Text for analysis:

Music: Air :: Radian

Comment Spam as Data Corruption

At OJR, a fairly exhaustive piece on the history and status of weblog comment spam, including this zinger from Irish blogger Antoin O Lachtnain, laying down the gauntlet (though I doubt it had any effect):

Relevant comments are very welcome, whether you agree or disagree with what I have to say. However, advertising of goods or services is not permitted on this forum without payment of a fee. The fee per advertisement is 500 Euros, which is payable immediately by bank draft. If you post an ad but do not pay the charge immediately you have corrupted data on this Web site without my permission. As such, you are guilty of criminal damage under the Criminal Damage Act, 1991 and subject to a prison sentence of up to 10 years and a fine of up to 12,700 Euros…Please note that posting on this forum will have no effect whatsoever on the PageRank of any links that you post.

Music: Minutemen :: One Reporter’s Opinion

User Spam Preferences

Over the past few evenings, set up WebUserPrefs on birdhouse hosting to allow users to configure their own SpamAssassin sensitivity thresholds as well as whitelists/blacklists. In the process, ended up contributing my bug fixes and new features back to both WebUserPrefs and the Communigate Pro plugin for it.

Birdhouse has deleted 84,982 spams for 40 mail users in the past 7 days alone. Now up to 98-99% spam blockage for users with filters on stun. One of our power users receives 13,000 spams per week to a single user account. The vast majority of them were to made-up names on the domain; rejecting mail to unknown names brought that down to around 1,000. Satisfying progress.

Music: Yo La Tengo :: Flying Lesson (Hot Chicken #1)

MovableType 3 Sting

Completely sick of the comment spammers. MT-Blacklist is great at what it does, but only works after a string has been blacklisted, so every morning brings a heap of new garbage, “flies buzzing around my eyes, blood on my saddle.” Is the only viable long-term solution comment registration? To get that, you have to move to MovableType 3.0.

Assignment 1:
In the blog posts about spam, how many spams did Birdhouse delete in the past 7 days?
Assignment 2:
Extend the blog posts about spam, picking up after their last sentence.
The stored records have nothing to do with this.

Stored records:
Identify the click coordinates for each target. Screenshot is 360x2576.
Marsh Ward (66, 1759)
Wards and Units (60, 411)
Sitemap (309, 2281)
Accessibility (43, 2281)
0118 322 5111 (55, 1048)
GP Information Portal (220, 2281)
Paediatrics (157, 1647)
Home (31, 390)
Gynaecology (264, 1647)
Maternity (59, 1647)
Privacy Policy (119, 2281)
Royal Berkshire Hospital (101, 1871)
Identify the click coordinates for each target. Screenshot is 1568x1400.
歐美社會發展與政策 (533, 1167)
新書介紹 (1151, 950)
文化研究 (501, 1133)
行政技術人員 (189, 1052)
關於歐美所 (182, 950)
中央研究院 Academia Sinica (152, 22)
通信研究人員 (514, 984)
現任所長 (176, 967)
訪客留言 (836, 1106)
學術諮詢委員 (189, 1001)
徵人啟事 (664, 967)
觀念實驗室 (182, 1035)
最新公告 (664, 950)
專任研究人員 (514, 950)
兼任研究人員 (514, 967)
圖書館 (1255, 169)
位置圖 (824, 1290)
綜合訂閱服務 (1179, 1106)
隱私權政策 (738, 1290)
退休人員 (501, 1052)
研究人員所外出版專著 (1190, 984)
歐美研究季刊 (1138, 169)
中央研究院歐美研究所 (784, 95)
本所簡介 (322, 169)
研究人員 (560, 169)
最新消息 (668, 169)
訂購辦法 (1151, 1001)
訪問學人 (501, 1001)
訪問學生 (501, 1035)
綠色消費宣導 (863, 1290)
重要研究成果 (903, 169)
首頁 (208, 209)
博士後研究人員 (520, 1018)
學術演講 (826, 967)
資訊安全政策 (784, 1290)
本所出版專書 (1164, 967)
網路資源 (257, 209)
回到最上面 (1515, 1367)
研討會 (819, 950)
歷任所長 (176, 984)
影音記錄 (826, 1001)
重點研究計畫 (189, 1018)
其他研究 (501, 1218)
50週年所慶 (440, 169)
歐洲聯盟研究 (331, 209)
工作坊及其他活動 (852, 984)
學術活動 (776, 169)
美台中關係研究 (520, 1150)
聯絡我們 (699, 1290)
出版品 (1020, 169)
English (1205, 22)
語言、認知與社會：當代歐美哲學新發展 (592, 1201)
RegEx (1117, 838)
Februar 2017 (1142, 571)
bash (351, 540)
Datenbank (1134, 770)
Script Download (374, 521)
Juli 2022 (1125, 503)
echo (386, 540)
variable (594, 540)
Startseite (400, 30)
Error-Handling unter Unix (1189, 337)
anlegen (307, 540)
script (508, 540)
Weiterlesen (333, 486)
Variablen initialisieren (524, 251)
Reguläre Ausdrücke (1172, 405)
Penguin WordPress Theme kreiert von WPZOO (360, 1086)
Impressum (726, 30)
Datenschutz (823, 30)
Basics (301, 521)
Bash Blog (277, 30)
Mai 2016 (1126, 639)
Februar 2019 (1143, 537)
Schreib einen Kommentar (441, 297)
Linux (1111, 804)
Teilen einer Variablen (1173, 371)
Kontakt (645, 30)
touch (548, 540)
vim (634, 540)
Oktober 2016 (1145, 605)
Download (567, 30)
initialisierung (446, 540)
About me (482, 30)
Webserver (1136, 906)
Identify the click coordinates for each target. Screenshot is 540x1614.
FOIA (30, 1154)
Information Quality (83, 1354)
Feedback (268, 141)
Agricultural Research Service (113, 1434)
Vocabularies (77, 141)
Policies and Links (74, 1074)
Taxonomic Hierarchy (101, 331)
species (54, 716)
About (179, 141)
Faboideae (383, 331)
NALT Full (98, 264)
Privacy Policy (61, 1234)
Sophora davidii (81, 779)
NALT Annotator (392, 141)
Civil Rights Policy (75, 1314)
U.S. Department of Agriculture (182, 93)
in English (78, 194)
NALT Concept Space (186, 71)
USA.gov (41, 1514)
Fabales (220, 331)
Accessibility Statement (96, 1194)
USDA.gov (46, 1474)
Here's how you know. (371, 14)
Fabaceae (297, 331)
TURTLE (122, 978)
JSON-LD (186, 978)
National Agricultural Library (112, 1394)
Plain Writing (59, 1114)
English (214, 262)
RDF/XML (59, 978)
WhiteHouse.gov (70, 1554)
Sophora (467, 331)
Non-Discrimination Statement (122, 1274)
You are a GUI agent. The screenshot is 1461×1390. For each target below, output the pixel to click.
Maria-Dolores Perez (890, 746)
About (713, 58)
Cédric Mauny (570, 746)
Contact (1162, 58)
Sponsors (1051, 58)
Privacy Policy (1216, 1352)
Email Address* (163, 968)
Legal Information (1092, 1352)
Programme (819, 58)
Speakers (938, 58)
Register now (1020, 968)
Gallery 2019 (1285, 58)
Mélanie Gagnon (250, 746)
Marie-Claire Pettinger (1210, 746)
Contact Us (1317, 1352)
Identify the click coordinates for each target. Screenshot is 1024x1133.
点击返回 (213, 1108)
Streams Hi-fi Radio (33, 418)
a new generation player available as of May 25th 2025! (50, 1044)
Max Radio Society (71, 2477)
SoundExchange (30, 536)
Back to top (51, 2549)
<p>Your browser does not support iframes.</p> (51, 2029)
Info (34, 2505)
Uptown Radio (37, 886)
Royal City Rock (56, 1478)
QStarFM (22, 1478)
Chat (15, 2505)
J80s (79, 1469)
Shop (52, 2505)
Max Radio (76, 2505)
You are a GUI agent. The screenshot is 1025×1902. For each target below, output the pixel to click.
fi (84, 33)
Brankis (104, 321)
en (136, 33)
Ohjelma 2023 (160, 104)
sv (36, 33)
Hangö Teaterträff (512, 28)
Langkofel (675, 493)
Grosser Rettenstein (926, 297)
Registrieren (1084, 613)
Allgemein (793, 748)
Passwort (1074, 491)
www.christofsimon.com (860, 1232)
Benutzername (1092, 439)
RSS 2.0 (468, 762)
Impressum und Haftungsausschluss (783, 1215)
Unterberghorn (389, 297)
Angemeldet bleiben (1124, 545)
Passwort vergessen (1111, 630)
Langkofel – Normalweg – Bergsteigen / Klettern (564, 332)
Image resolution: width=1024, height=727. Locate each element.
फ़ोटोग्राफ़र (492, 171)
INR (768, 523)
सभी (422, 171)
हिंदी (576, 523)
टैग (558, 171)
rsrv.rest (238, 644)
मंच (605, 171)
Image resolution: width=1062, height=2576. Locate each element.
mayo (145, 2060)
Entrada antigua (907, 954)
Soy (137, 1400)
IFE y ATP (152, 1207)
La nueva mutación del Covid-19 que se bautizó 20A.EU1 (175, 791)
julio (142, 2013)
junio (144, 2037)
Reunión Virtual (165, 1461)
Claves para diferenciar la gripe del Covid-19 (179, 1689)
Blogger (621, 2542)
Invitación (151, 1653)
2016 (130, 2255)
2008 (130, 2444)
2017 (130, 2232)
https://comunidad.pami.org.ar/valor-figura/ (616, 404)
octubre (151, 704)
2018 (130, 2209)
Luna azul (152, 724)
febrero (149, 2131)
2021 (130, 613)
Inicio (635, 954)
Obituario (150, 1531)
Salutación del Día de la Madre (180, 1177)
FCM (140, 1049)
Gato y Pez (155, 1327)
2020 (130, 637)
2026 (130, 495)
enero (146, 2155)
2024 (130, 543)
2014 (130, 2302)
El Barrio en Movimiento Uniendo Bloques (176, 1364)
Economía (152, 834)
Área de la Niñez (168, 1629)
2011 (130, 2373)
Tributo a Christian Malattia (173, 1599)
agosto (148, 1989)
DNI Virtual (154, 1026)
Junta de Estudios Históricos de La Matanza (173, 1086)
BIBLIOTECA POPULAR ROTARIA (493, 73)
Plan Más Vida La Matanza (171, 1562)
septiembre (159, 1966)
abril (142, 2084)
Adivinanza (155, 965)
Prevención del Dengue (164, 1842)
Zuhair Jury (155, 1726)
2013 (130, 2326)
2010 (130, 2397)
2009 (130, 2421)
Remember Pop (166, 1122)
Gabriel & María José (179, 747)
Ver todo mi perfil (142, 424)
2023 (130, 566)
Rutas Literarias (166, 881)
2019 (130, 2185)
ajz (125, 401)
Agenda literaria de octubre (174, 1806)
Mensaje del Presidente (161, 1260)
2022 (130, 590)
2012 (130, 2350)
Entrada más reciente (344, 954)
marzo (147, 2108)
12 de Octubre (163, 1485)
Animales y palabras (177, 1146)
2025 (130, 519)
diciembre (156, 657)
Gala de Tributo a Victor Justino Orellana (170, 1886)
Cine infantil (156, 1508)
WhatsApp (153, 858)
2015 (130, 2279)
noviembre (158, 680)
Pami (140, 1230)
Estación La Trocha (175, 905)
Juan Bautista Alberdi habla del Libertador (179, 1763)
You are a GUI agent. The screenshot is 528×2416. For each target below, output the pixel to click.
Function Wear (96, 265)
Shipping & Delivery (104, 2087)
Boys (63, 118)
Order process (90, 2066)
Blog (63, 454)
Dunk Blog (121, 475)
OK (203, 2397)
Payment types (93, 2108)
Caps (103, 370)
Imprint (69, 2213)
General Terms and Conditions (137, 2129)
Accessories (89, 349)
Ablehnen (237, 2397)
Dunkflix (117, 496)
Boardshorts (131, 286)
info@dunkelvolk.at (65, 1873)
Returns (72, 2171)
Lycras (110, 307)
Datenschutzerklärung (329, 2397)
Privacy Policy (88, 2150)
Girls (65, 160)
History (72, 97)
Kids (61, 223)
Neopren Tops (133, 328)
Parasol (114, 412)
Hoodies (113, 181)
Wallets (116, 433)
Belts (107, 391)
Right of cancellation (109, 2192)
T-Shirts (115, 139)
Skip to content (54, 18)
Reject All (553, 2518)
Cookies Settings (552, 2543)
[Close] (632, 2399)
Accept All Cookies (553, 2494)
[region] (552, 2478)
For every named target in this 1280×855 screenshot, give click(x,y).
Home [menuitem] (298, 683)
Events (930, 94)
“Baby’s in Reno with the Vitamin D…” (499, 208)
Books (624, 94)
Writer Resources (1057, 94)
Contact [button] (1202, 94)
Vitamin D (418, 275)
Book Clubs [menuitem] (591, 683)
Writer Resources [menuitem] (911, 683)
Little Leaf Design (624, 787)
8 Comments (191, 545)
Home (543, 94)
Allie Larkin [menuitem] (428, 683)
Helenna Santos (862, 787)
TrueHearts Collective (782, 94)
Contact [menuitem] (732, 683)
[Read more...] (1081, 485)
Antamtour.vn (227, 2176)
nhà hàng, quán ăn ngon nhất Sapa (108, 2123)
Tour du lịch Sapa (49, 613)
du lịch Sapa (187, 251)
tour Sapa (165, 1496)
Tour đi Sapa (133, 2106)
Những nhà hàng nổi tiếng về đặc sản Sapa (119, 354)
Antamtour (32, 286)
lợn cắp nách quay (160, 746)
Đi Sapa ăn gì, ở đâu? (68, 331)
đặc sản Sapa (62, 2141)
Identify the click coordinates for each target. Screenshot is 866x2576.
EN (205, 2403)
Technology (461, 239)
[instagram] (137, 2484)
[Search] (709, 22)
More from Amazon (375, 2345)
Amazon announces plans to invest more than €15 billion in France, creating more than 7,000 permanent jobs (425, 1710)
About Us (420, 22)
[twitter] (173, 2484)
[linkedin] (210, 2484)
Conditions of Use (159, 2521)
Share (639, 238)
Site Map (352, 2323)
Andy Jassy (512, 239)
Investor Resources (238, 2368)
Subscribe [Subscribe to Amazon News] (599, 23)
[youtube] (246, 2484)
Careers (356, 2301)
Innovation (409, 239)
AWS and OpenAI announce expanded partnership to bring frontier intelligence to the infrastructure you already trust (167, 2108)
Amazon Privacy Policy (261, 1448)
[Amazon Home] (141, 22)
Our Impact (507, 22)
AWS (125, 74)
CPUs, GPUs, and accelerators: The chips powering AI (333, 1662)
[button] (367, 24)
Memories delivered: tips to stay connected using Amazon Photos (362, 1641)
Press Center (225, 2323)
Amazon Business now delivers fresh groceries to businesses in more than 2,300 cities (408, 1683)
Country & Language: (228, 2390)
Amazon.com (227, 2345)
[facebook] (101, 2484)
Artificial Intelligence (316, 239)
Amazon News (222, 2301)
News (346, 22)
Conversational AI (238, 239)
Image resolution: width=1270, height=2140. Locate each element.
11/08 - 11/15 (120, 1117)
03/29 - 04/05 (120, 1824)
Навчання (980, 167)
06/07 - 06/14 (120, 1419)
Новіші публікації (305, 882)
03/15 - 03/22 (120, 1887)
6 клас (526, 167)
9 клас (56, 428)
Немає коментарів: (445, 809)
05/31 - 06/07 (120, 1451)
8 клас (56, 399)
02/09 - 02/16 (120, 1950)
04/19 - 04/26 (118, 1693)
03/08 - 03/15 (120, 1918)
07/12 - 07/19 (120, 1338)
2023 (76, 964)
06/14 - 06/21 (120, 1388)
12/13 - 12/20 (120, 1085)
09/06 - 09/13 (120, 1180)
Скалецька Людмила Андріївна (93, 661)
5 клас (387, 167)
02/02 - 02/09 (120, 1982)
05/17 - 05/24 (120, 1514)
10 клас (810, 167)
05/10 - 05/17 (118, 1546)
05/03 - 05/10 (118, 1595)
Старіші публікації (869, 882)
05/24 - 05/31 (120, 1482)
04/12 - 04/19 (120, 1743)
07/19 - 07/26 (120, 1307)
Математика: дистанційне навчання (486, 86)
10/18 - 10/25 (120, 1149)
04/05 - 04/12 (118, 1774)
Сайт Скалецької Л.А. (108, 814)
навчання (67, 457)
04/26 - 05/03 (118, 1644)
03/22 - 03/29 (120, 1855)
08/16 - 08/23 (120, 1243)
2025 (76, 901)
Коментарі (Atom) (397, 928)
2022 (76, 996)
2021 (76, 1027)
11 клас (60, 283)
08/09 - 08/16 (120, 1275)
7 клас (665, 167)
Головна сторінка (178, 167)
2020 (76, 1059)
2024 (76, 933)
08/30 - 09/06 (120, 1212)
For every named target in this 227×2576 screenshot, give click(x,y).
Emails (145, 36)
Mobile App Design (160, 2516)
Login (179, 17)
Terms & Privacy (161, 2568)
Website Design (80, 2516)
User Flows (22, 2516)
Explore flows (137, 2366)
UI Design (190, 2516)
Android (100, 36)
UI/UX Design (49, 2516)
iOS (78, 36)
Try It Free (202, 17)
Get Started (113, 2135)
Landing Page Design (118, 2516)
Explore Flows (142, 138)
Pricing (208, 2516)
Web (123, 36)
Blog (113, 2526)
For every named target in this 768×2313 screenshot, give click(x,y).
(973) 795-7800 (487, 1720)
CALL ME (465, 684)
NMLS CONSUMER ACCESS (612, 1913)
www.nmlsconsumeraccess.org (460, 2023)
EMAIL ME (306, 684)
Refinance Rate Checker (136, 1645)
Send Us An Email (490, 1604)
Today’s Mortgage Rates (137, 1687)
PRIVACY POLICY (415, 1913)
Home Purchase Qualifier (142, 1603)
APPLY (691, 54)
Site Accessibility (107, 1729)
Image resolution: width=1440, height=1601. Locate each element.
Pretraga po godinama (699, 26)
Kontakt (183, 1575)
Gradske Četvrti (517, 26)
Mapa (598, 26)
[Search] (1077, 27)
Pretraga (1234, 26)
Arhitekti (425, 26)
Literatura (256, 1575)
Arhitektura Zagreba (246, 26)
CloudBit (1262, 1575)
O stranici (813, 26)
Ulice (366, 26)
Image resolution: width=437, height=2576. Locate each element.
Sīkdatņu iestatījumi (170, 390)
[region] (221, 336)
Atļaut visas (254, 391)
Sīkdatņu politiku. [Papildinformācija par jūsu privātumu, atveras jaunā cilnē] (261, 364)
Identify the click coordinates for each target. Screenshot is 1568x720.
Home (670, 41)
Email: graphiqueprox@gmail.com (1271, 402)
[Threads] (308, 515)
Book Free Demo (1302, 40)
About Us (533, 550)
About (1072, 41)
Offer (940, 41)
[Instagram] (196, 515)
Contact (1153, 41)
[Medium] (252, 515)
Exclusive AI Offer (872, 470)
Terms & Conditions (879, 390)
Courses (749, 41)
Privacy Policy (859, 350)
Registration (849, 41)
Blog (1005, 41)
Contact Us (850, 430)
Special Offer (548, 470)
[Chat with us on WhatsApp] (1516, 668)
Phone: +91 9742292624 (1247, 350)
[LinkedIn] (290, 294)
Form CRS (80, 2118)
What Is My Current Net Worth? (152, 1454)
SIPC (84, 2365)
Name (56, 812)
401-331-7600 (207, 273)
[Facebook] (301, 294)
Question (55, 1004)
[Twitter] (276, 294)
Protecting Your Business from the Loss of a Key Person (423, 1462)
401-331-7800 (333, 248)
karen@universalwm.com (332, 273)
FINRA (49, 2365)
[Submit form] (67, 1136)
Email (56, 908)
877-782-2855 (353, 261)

Output 1:
84,982 spams, for 40 mail users.

Output 2:
The J-School has been looking forward to MT3 for a long time, hoping for new features that would make it easier to manage the 17 blogs and 260 authors (with ~50 new authors added per semester) we currently support. What we didn’t anticipate was the new licensing scheme that could not only become prohibitively expensive, but a logistical nightmare as we try to track and pay for licenses for each new author, semester to semester. diveintomark has an excellent piece on why the “free enough” approach MT takes isn’t enough. Even if there’s a free version, tie yourself to a corporation and you’re subject to all their whims, prat falls, and unfortunate licensing decisions. Unless SixApart responds soon to my query on custom licensing, we’ll either be moving on to WordPress, a homebrew PHP/MySQL solution, or all of our blogs will be integrated into whatever CMS I choose for the rest of the J-School site this summer.

The licensing issue doesn’t apply to birdhouse — SixApart still offers a free version for non-commercial purposes. Disappointingly, MT3 offers almost no new features beyond comment registration. That’s okay – I’ve seen software revved to major numbers for minor changes plenty of times, and I wanted some real solution to the comment spam problem. So I ran the upgrade tonight. A few technical misfires (apparently not uncommon) — finally succeeded by installing the full version rather than the upgrade and then running the database upgrade script. Signed up for TypeKey, and received a token to drop into the new and improved back-end. Added the new DynamicComments directive to mt.cfg. But wait — after integrating the new comment registration tag into my templates, things fell apart. Not only were existing comments hidden from view, but when users clicked on the “Sign up to comment” link, they were told that birdhouse was not registered with TypeKey (it was). Screw it. Backpedal. Restore the original MT directory; fortunately it still worked, even though the upgrade script had modified some database structures.

MT3 is almost certainly a no-go for the J-School, and I’m increasingly skeptical about using it for birdhouse. There seems to be an MT –> WordPress exodus afoot, and I’ll probably join it. Lots of content out there on migration strategies.